Michèle ha comenzado la búsqueda de su asaltante y el espectador no sabe, ni ella misma lo sabe, si para recrear el mórbido deseo que le ha producido el encuentro o para hacerle rendir cuentas.

Tráiler

Análisis

En este punto, Verhoeven podía haberse decantado por varias líneas argumentales más o menos ingeniosas o entretenidas, pero opta por la más difícil: por el jardín. Se adentra en el deseo femenino con los zapatos de un holandés, varón, blanco y de clase (se intuye) acomodada.

Más que un jardín es el parque del Palacio de Versalles en época de Luís XV. Como para no salir vivo. Pero recuerden la muletilla Huppert: ¿es él quien penetra en lo más boscoso e inextricable del deseo femenino o es Elle?

En la continuación de la película, que preferiría no destripar en exceso, se aprecia la determinante quinta cuestión que ya se había insinuado en los diez primeros minutos: Michèle convive con la experiencia vivida en la ambigüedad del horror y la apetencia. Siente una infinita curiosidad por su deseo, por aquello de ella misma que, como a cualquier mortal la guía, pero que escapa de su dominio, por aquello que, siendo ella, la excede. Ese es el núcleo fascinante, valiente y bien contado de la narración cinematográfica: el constatar que uno puede desear sin querer su deseo, que este no es subsidiario de lo volitivo (de la voluntad, de lo que realmente «quiero racionalmente hacer y lo que no»), que desear no es consentir, que la infinita potencia del deseo es la de llevarnos al límite de la curiosidad por nosotros mismos y el poder que de él obtenemos es el saber trascendernos con algo que también trasciende al propio deseo y al deseo propio: la ética.

El violador no solo ha traumatizado (y quizá puesto algo cachonda) a Michèle, también ha sembrado el horror de por vida en otras mujeres. El hecho de que Michèle fantasee con la situación que le horroriza no hace de ella ningún monstruo presto a ser «violable». Hace de ella una persona que debe hacerse responsable de ella a través del deseo que le irrumpe. Alguien, en este caso concreto, que debe resolver, a través de resolverse a ella misma, el dilema ético de su gozar en lo privativo o de denunciar por el bien de todos.

Conclusión y reflexión

Hace ya unos años, planteé una tesis: nuestro imaginario erótico está poblado de fantasías eróticas y de deseos eróticos. Ambos, aunque se entrelazan y jugueteen entre ellos, son radicalmente distintos y ocupan apartados distintos en nuestra estructura psíquica.

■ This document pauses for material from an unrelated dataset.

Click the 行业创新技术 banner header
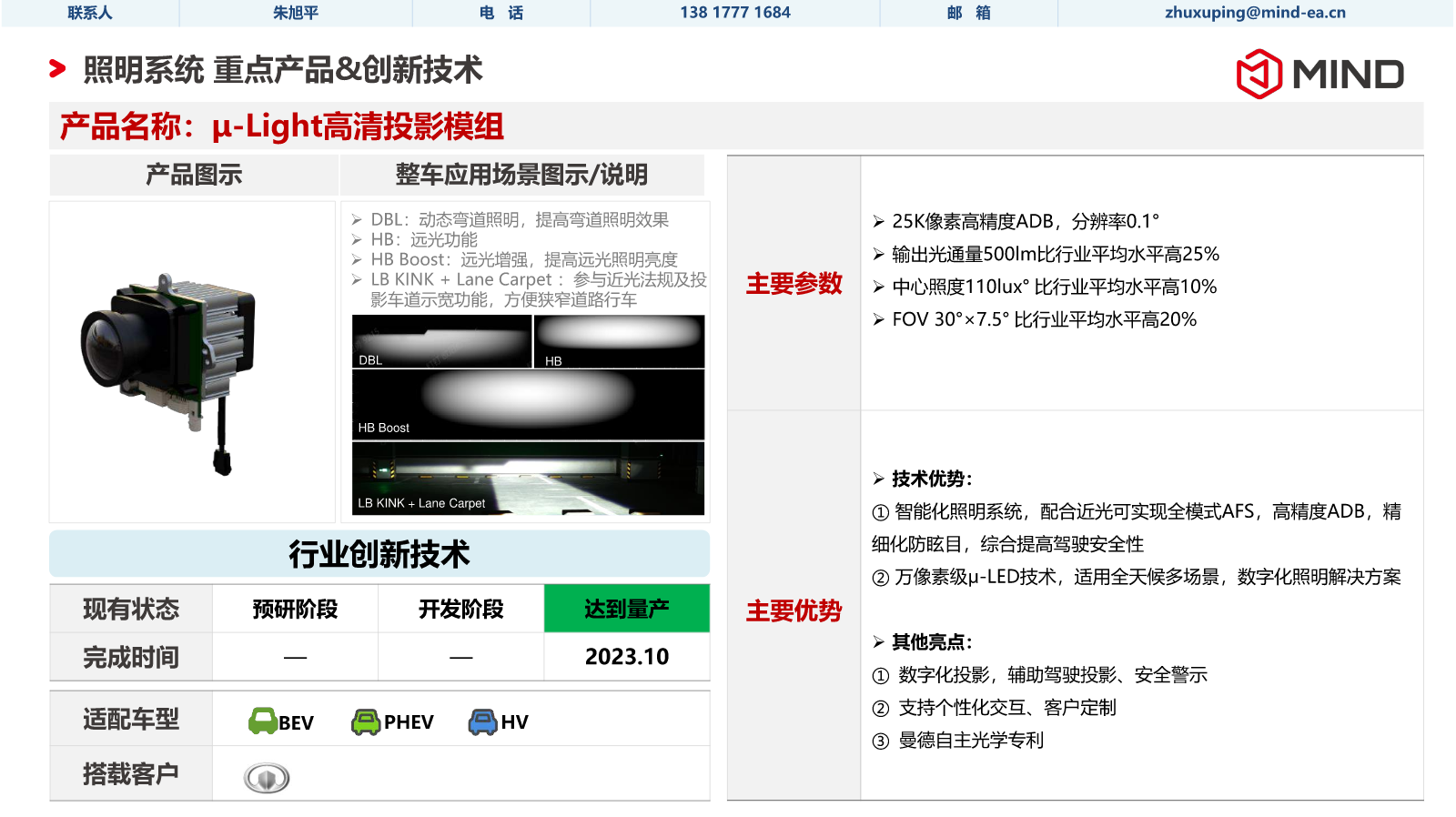The image size is (1456, 817). [379, 554]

La fantasía acomete sin brida alguna, el deseo es el juicio racional y volitivo que expresa lo que quiero que suceda. Uno me ayuda a comprender qué me compone sin haberlo escogido y el otro me inclina a la acción conveniente. No hay que sentir horror ante nuestras fantasías, pero sí hay que tener una enorme responsabilidad sobre nuestros deseos. Esta distinción me ayudó mucho a mí y ha ayudado, según creo, a algunos de mis pacientes.

Lo que siente Michèle, por su violador, es una fantasía. Su deseo, aunque expuesto de una manera tortuosa al final del metraje, es que este hijo de las mil perras no vuelva a joder nunca más a nadie. Un segundo consejo: la validez de una película, y esta la tiene, se mide en gran medida por la cantidad de cuestiones que nos planteamos tras su visionado. Es cierto que hay buenas películas cuya única función es saber elaborar un satisfactorio entretenimiento (personalmente, he disfrutado varias veces algunas de la saga de Misión Imposible sin saber siquiera que ya las había visto), pero hay un criterio de validación que, al menos a servidora suele no fallarle: una buena película es aquella que, como un rostro, nos interpela, aquella que nos arroja a cuatro patas a un jardín.